Padişahlar, devletin kurucusu Osman Beyin soyundan gelirlerdi. Padişahlık, babadan oğula geçmekle beraber, ilk zamanlar bu konuda belli bir veraset sistemi yoktu. Bu durum, eski Türk geleneğinden kaynaklanıyordu. Buna göre, ailenin bütün erkekleri, taht üzerinde hak sahibiydiler. Bu nedenle, her hükümdar değişikliğinde taht kavgaları çıkardı. Tahta çıkan şehzade, egemenlikte hak ileri sürmemeleri için, erkek kardeşlerini öldürtmek zorunda kalıyordu.
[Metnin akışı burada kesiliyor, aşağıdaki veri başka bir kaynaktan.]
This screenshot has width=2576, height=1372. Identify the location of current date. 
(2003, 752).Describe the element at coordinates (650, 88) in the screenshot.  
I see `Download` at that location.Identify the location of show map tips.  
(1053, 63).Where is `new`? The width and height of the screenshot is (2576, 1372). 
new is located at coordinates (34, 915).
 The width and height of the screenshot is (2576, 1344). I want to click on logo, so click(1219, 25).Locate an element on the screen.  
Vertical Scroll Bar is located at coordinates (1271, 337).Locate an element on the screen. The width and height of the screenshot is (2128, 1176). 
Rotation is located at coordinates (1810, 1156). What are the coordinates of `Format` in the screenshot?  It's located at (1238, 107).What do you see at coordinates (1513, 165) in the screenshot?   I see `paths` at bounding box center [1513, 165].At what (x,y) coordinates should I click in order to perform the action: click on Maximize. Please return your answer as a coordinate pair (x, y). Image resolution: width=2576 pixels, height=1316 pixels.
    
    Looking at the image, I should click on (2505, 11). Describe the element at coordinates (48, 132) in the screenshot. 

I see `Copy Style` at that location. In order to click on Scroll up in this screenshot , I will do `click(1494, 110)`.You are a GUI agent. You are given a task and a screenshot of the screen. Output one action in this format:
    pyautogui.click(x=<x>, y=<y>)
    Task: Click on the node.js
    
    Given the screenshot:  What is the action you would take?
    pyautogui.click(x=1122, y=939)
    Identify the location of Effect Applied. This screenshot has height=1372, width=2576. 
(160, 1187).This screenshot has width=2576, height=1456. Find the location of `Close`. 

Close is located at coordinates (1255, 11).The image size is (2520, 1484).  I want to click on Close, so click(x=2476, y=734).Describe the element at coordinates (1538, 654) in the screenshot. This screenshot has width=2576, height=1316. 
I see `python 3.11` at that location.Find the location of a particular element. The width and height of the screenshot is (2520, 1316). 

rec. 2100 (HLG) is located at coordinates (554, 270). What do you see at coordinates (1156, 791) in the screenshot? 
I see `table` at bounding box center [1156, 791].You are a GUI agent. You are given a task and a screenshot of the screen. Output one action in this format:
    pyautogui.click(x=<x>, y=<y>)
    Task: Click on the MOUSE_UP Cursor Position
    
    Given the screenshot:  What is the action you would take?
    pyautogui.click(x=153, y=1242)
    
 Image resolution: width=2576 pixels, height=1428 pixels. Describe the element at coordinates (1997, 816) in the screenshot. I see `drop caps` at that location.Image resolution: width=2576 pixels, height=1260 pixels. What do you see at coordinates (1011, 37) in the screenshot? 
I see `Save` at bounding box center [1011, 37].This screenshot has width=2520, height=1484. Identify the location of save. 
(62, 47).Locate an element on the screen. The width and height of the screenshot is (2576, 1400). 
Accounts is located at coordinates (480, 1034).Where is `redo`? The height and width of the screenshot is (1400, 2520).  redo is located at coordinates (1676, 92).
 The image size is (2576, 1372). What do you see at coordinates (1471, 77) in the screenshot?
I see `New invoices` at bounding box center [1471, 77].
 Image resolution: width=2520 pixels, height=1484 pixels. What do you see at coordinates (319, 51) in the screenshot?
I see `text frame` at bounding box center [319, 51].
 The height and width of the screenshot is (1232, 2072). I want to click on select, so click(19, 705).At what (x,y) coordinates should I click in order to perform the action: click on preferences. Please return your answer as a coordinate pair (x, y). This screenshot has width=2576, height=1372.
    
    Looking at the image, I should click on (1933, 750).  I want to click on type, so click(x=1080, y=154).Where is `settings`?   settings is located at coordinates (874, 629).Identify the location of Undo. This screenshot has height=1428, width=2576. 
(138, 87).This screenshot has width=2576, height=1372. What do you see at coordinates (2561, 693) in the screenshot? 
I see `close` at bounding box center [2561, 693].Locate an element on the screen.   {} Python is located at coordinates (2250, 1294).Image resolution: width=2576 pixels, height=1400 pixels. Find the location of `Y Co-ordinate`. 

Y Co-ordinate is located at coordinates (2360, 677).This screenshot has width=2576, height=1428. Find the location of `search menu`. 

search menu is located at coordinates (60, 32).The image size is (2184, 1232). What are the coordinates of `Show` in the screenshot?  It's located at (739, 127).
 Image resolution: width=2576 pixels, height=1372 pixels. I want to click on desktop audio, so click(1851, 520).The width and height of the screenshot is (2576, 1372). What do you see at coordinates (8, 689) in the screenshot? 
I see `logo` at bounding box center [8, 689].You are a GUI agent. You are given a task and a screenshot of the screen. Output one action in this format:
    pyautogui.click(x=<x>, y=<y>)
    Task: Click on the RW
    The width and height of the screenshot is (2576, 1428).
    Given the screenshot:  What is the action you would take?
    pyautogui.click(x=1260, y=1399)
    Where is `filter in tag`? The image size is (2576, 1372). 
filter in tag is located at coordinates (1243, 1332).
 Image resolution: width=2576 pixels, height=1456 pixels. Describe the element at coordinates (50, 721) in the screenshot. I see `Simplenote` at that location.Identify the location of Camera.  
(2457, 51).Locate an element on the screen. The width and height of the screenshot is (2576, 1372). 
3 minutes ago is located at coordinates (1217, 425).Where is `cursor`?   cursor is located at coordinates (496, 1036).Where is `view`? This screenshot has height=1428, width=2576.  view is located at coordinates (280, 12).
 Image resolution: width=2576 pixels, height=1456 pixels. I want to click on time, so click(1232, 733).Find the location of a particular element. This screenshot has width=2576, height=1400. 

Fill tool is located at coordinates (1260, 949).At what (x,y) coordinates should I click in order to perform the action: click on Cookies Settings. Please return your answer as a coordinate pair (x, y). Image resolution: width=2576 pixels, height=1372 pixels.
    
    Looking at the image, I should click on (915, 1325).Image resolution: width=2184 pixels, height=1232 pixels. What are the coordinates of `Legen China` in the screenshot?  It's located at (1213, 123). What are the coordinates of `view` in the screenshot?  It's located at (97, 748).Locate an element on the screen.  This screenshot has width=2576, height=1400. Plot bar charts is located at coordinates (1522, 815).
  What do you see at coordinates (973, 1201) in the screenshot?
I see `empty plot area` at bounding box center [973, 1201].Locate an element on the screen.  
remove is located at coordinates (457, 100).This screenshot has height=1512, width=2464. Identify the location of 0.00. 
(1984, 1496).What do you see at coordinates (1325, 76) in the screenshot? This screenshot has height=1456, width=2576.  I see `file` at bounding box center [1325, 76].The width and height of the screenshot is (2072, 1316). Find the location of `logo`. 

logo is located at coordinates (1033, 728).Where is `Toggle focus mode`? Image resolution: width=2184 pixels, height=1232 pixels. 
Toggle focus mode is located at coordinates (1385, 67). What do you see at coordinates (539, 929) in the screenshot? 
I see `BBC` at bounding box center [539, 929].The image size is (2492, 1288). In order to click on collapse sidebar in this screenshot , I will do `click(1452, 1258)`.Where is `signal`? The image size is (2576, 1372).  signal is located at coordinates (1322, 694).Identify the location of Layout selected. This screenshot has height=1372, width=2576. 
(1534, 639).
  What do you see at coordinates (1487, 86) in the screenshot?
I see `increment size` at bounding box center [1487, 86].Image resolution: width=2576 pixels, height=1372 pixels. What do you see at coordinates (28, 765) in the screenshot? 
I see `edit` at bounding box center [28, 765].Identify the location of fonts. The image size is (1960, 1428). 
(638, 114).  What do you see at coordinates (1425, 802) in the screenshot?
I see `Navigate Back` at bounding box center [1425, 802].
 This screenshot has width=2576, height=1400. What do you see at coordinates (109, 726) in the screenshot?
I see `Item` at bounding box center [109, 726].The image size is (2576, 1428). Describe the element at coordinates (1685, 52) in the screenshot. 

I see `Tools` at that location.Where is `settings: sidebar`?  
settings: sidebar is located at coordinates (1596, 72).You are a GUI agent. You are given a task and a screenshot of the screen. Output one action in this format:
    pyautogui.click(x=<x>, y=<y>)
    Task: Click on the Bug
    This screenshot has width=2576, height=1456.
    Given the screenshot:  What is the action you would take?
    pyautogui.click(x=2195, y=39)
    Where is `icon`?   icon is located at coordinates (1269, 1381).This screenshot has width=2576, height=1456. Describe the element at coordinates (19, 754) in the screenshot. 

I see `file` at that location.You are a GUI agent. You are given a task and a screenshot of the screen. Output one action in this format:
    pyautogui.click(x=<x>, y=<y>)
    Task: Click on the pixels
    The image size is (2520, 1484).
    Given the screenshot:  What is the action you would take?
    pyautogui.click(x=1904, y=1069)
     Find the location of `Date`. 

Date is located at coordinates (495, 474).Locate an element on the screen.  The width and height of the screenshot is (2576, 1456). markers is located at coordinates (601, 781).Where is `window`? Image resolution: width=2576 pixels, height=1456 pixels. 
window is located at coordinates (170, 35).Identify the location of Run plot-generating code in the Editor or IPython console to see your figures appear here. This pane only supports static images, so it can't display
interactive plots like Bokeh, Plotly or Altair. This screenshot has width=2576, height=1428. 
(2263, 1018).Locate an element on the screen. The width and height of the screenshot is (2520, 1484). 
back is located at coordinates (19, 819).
Bu yöntem, bir saltanat yasası olarak, 17. yüzyıl başlarına kadar devam etti.
17. yüzyıl başlarında I. Ahmet zamanında yapılan bir düzenlemeyle, Osmanlı ailesinin en yaşlı ve olgun olanının tahta geçmesi usulü getirildi. Padişahlar, her konuda çok geniş yetkilere sahip bulunuyorlardı. Önemli konularda, büyük devlet adamlarının düşüncelerini almakla beraber, son kararı yine kendileri verirdi. Divan'a başkanlık etmek (Fatih'le birlikte, bu görev sadrazamlara bırakılmıştır.), ordulara komuta etmek, büyük devlet adamlarını atamak, savaşa ve barışa karar vermek padişahın başlıca görevleriydi. Bu görevlerini yerine getirirken, zamanın şeyhülislâmından fetva alırlardı.